The second side starts as warm acoustic guitar, whispered vocals, swirling strings lead into Love's Riddle. What do you do when your love is untrue ... isn't an original question, but it’s a theme that has been mined consistently through the years. The start of Fandango continues the same feel before an up-tempo middle section lifts things out of the low down feeling that had prevailed for the preceding four and a bit minutes, which is quite long enough for that sort of thing to last. A couple of dramatic chords and we’re back to the whispered vocals. It’s a pleasant exercise in contrasts.
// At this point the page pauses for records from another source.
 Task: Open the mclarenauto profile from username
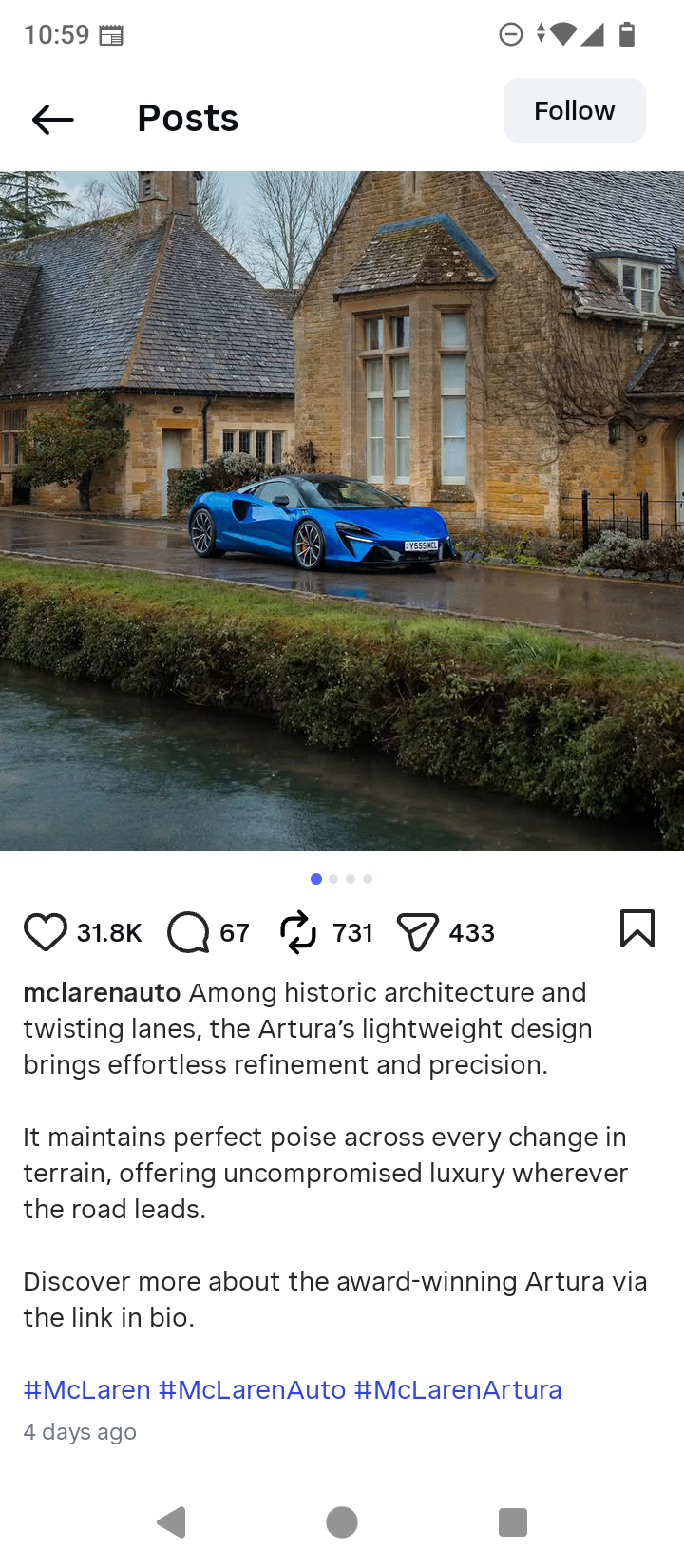[x=102, y=992]
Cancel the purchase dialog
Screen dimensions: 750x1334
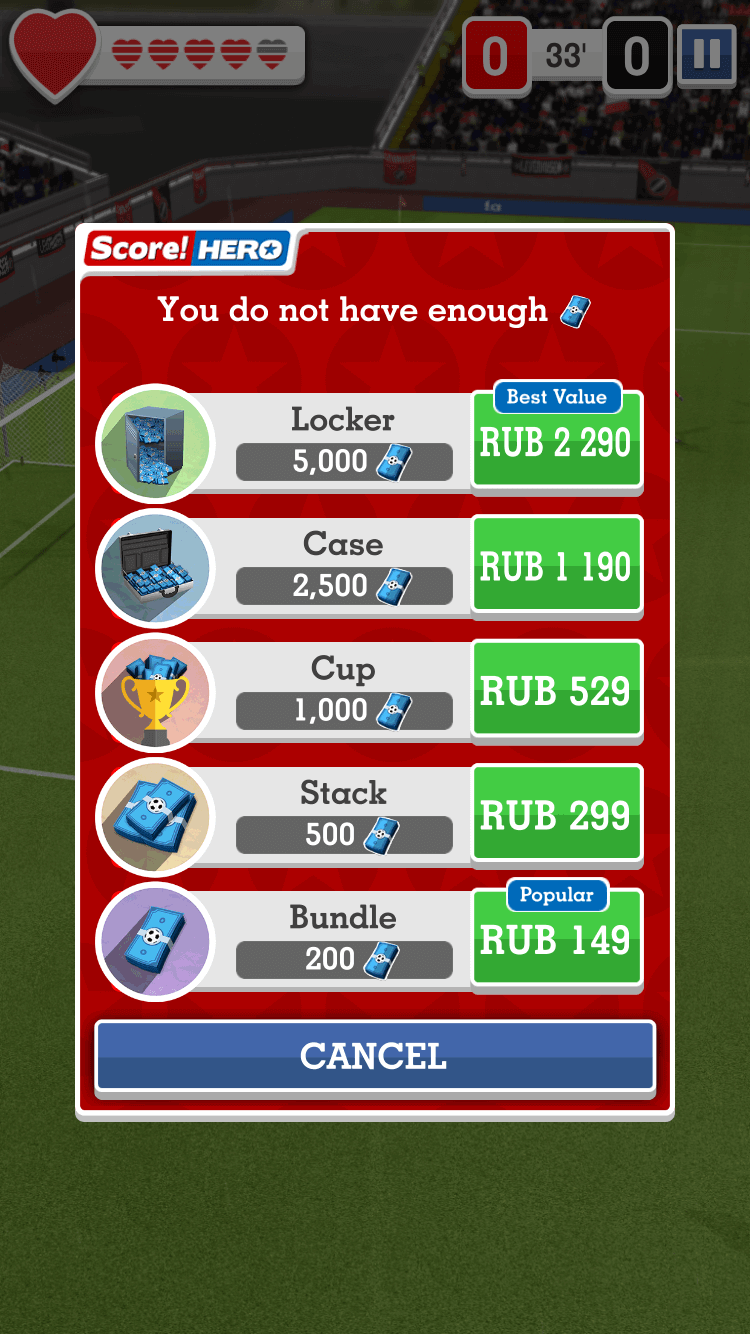click(375, 1056)
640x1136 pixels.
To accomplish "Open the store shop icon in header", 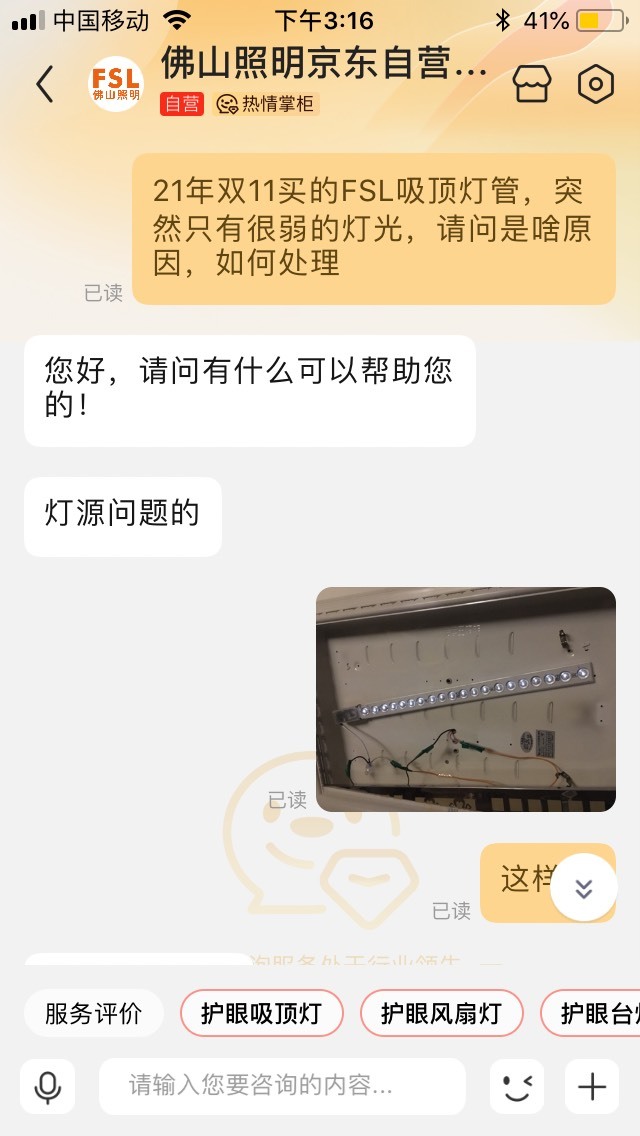I will tap(532, 84).
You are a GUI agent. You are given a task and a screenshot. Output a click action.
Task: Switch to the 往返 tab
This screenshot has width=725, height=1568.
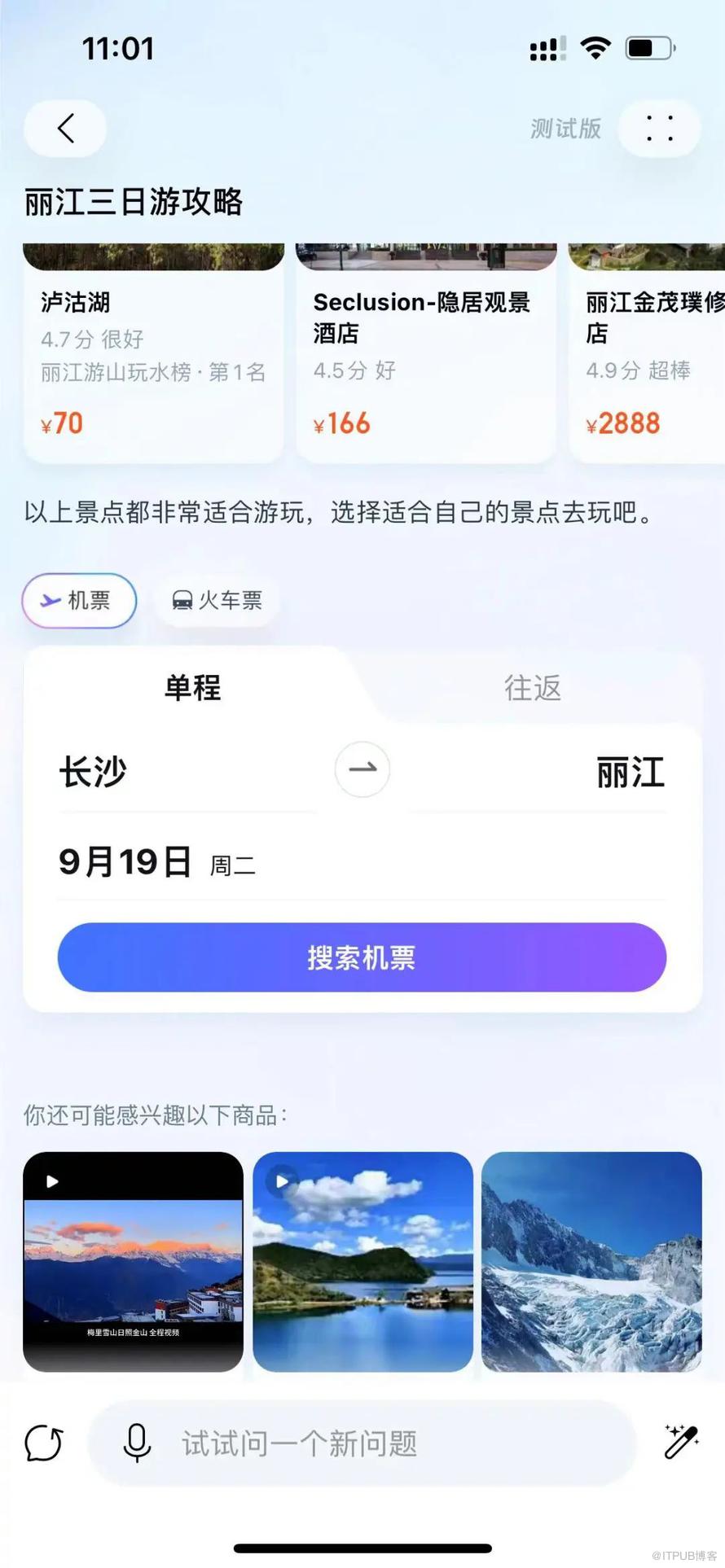pos(532,688)

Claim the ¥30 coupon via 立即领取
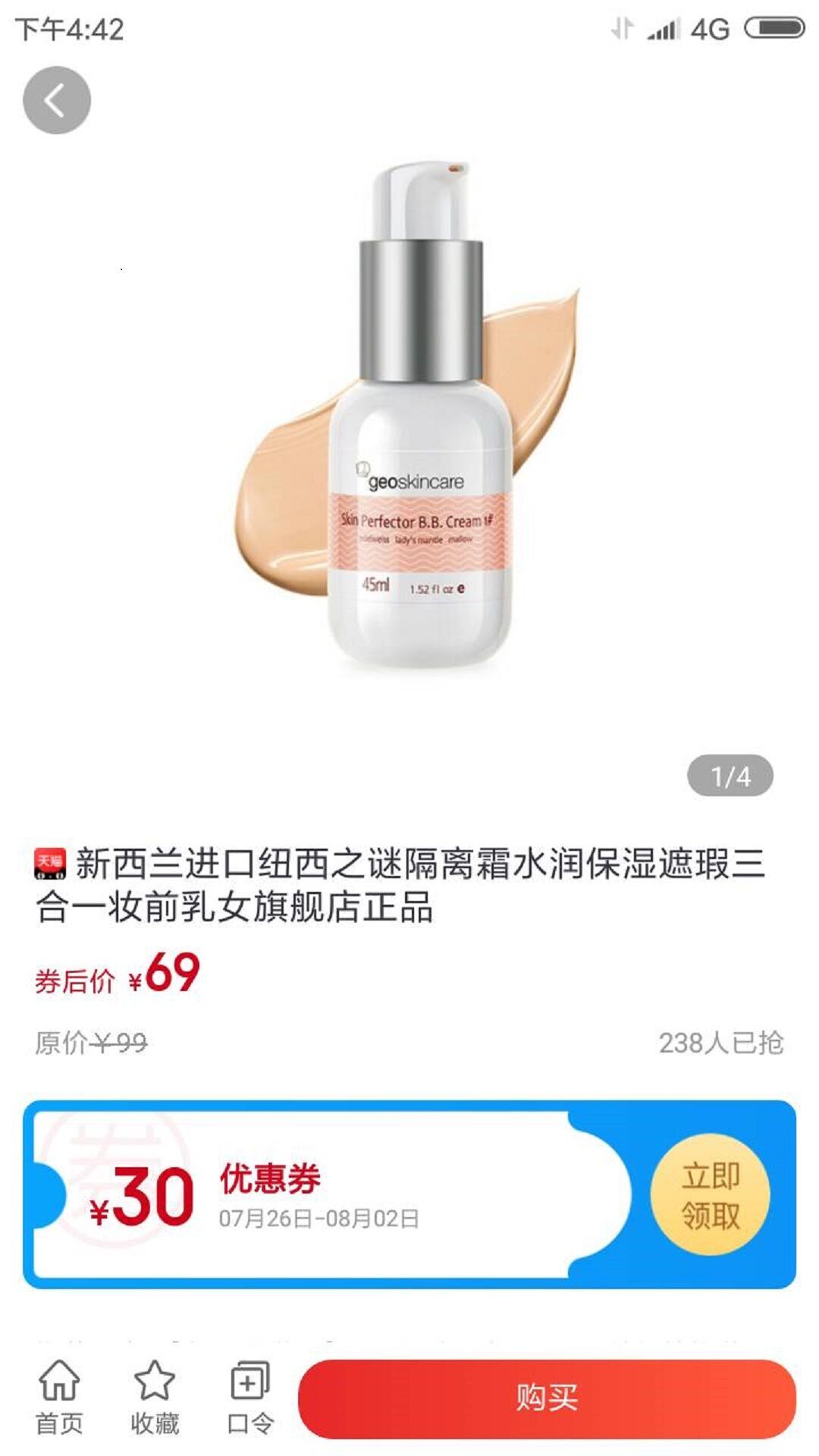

A swirl of strings and finger-picked acoustic guitar leads into Nothing Lasts. As usual with Miller’s lyrics the words aren’t too deep, but the message is stated fairly simply and if they’re a string of sentiments you’ve heard many times before, maybe that’s because they’re describing something that most of us have felt at some time. There’s a tasteful call and response element in there as well. The album closes with Journey From Eden, a ballad that works in some of the same ground Miller was mining as far back as Children of the Future. Again, while the lyrics aren’t going to end up in an anthology of Rock’s deepest poets, if the point of the exercise is to create something that people can identify with without travelling too far into navel-gazing Miller succeeded reasonably well for mine.
Like most of its predecessors Recall The Beginning.... didn’t have too much impact on the charts. I’d been sufficiently enthused by the album to line up for The Joker and Fly Like An Eagle when they came out, and the successes Miller had with the next couple of albums was enough to seal his future direction. Unfortunately, given events in London and New York in the late seventies, that wasn’t a direction I was keen on following.